The fashion world was scandalized this week over an interview with British Vogue fashion director Lucinda Chambers, whose ousting in May after 36 years afforded her the opportunity to speak freely and candidly about all the shit she hates about the industry. One of those things: this cover she put together herself.
Explaining the industry’s fixation on perfection, and reflecting on her failures, Chambers admitted that some of her own shoots were “crappy.” She told Vestoj, an annual “platform for critical thinking on fashion”:
The June cover with Alexa Chung in a stupid Michael Kors T-shirt is crap. He’s a big advertiser so I knew why I had to do it. I knew it was cheesy when I was doing it, and I did it anyway. Ok, whatever. But there were others… There were others that were great.
That “big advertiser” comment underscores one of the themes of her complaint about the fashion industry in its most toxic iteration (which is to say, the biggest iteration): that the bulk of editors, writers, and influencers who should be committed to reporting truth to their readerships are actually compromised because of the link between advertisers and access. “Fashion moves like a shoal of fish,” she said. “It’s cyclical and reactionary.”
Chambers’s interview reads as a salient and too often unspoken critique of the way capitalism has poisoned the fashion industry, not just via magazines’ beholdenness to advertisers (how you get an Alexa Chung Vogue cover that looks like an old issue of Lucky on an off-month) but also by the way big corporations are increasingly draining the creativity from fashion—whether by pressuring designers to create market-friendly garments or requiring them to create six or more seasons per year, draining the natural incubation time good collections take to ideate.
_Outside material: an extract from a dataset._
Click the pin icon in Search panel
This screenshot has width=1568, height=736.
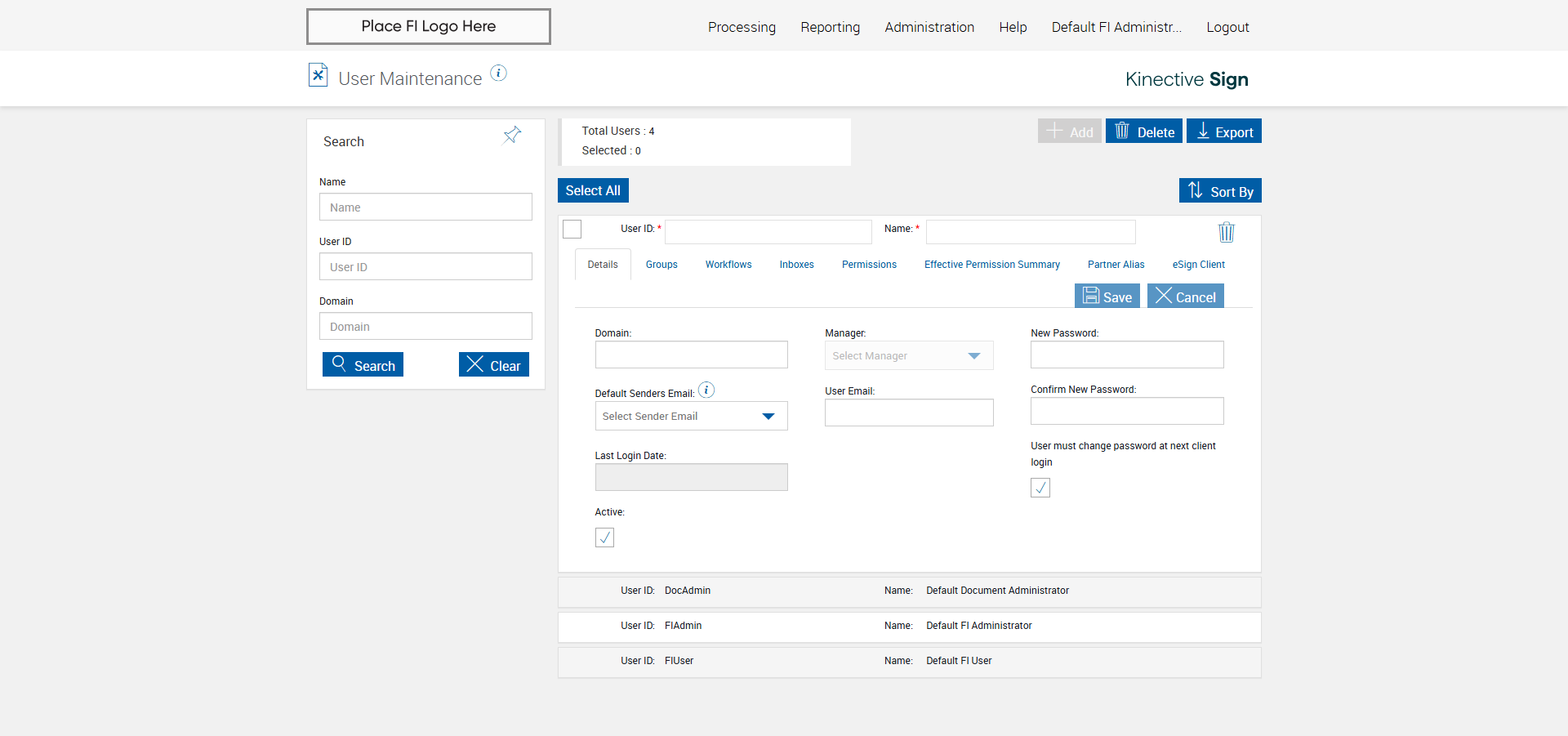tap(512, 135)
She also illuminated the way back-patting and glad-handing, vile yet key components of basically any capitalistic industry, end up in untalented, crappy people getting work. This is basically, in her estimation, because everyone is freaking thirsty!!!:
...in fashion you can go far if you look fantastic and confident – no one wants to be the one to say ‘… but they’re crap.’ Honestly Anja, you can go quite far just with that. Fashion is full of anxious people. No one wants to be the one missing out.
This sad and parched element of industry politics, Chambers said, bleeds into the media that trickles down to us regulars. When dreamy aspiration morphs into elitist unattainability, it becomes a very explicit feminist issue:
There are very few fashion magazines that make you feel empowered. Most leave you totally anxiety-ridden, for not having the right kind of dinner party, setting the table in the right kind of way or meeting the right kind of people. Truth be told, I haven’t read Vogue in years. Maybe I was too close to it after working there for so long, but I never felt I led a Vogue-y kind of life. The clothes are just irrelevant for most people – so ridiculously expensive. What magazines want today is the latest, the exclusive. It’s a shame that magazines have lost the authority they once had. They’ve stopped being useful.
Chambers, for what it’s worth, told Vestoj she was unceremoniously let go in May by British Vogue’s new editor-in-chief Edward Enninful, and alleges no other staffers, including HR, knew of his decision before he fired her. Enninful gave no comment to the New York Times when asked about Chambers’s interview, but Vogue released a statement which read, “It’s usual for an incoming editor to make some changes to the team.” (This is in fact true with any publication, and not uncommon.) “Any changes made are done with the full knowledge of senior management,” it continued.
Vestoj initially published and then removed Chambers’s interview, before then republishing it with an editor’s note. Editor-in-chief Anja Aronowsky Cronberg, who also conducted the interview, told the Times that the interview was first removed because of “the industry pressures which Lucinda discusses in her interview... fashion magazines are rarely independent because their existence depends on relationships with powerful institutions and individuals, whether it’s for tickets to shows, access in order to conduct interviews or advertising revenue.” When even academic journals fall victim to these pressures, perhaps it’s time to rethink the whole game!